Dr Chayan Roy, acting resident medical officer of Sylhet Shaheed Shamsuddin Ahmed Hospital, said, “We’re maxed out every day, and there is no bed available at the ICU [intensive care unit], although many infected patients in the regular ward need ICU support.”

The 100-bed hospital, dedicated for treating Covid-19 patients, has only 16 ICU beds.

“Unlike the very first months of the pandemic, patients are now coming in worse conditions, and are demanding more oxygen. We’re struggling to manage more inbound patients,” the doctor explained.

Meanwhile, other hospitals providing Covid-19 treatment facilities like North East Medical College Hospital and Mount Adora Hospital have also seen a sharp rise in patients in the last couple of weeks.

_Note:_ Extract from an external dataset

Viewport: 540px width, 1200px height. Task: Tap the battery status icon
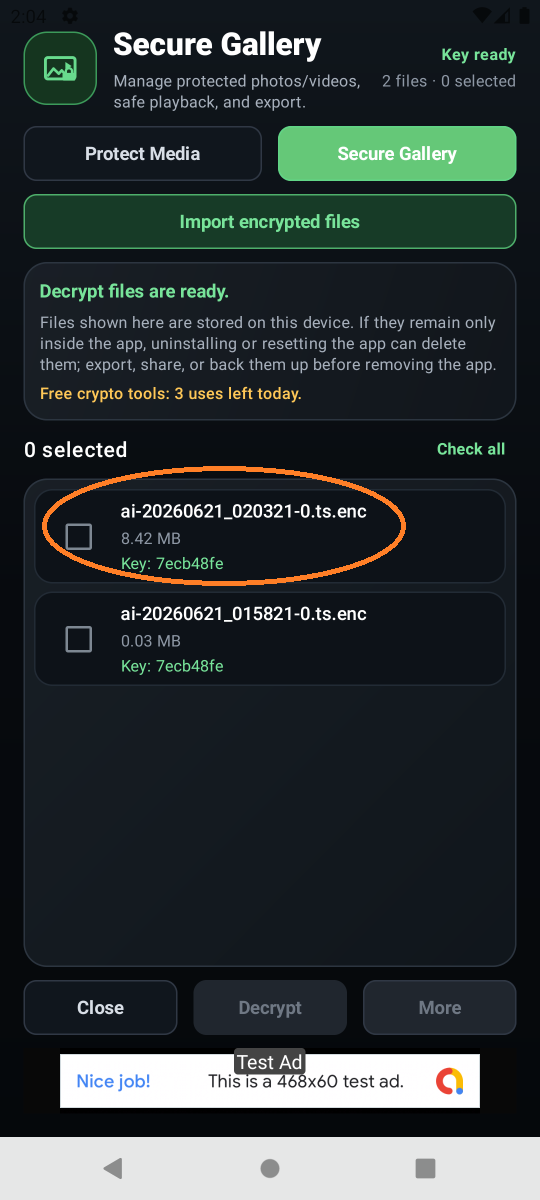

Dr Md Anisur Rahman, recent former assistant director (disease control) of Sylhet Divisional Health Office, said, “After a year of the pandemic, we have realised that prevention capacity is more important than treatment capacity. Stricter initiative is a must to control the situation, before it goes out of hand.”

Faruque Mahmud Chowdhury, president of Sushashoner Jonno Nagorik’s (Shujan) Sylhet chapter, said, “Since the very beginning of the pandemic, we’ve seen that people are not much aware of the situation, and the administration always failed to impose laws to control the state of affairs. They must be strict to enforce law, so that the situation doesn’t go out of hand this time.”

M Kazi Emdadul Islam, deputy commissioner of Sylhet, said, “We’re acting as per government instructions, as infections are spreading rapidly. Stricter action will be taken as per government order.”